Useful metadata dimensions are `tooling_version`, `scenario`, `variant`,
`agent`, `model`, `repo_ref`, and any feature flag names you are comparing.
## External Documentation
Harbor:
- [Core concepts](https://www.harborframework.com/docs/core-concepts)
- [Task structure](https://www.harborframework.com/docs/tasks)
- [Run jobs](https://www.harborframework.com/docs/run-jobs)
- [Agents](https://www.harborframework.com/docs/agents)
Braintrust:
- [Evaluate systematically](https://www.braintrust.dev/docs/evaluate)
- [Run experiments](https://www.braintrust.dev/docs/evaluate/run-evaluations)
- [Interpret evaluation results](https://www.braintrust.dev/docs/evaluate/interpret-results)

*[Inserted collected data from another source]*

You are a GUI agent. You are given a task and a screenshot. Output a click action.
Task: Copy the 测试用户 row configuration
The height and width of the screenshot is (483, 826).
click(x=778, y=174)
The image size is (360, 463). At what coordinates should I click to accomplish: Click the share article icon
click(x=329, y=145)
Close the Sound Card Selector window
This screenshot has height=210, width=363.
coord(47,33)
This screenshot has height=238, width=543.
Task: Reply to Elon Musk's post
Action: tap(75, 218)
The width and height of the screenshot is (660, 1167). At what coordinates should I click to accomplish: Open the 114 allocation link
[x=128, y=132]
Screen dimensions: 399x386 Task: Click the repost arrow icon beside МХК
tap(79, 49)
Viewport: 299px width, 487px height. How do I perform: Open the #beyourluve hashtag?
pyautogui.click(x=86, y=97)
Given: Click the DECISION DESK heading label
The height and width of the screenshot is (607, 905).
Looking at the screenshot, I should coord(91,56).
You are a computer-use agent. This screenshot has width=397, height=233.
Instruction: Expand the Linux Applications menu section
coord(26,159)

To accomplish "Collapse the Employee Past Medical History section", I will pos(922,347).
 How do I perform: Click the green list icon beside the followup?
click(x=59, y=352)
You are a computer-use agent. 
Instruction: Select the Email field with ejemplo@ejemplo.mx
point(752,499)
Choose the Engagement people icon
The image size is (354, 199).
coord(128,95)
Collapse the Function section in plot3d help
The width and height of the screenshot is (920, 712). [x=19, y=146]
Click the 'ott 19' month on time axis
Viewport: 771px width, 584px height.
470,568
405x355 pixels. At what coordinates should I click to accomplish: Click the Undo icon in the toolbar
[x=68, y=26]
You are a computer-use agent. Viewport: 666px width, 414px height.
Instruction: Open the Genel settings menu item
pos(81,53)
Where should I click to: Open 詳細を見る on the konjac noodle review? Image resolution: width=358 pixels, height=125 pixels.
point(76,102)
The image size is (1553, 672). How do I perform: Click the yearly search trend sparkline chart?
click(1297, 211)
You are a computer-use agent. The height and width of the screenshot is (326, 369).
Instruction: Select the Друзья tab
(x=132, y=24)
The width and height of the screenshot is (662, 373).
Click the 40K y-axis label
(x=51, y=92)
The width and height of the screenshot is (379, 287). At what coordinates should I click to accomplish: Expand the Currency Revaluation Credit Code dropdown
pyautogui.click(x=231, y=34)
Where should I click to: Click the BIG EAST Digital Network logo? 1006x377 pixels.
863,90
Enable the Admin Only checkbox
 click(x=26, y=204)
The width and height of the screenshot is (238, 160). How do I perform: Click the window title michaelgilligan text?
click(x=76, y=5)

- [Examine traces](https://www.braintrust.dev/docs/observe/examine-traces)
Project docs:
- [Architecture](docs/architecture.md)
- [Tracing](docs/tracing.md)
- [Scorers](docs/scorers.md)
- [Compatibility](docs/compatibility.md)
- [Releasing](docs/releasing.md)
## Library API
```python
from braintrust_harbor import (
HarborBatchConfig,
SuiteArtifactConfig,
import_harbor_job_to_braintrust,
run_harbor_batch,
)
```
The recommended integration point is still Harbor's native `JobConfig`:
```text
Harbor JobConfig -> one Harbor run -> one Braintrust experiment
```
If your suite needs extra dimensions such as "with skill" vs. "without skill",
generate ordinary Harbor task directories or datasets for those variants, then
point the Harbor job config at them.
## Status
This is an alpha extraction. The Harbor job import path and Braintrust upload
path are usable, but the CLI and normalized trace/event helpers should be
treated as evolving APIs until a stable release.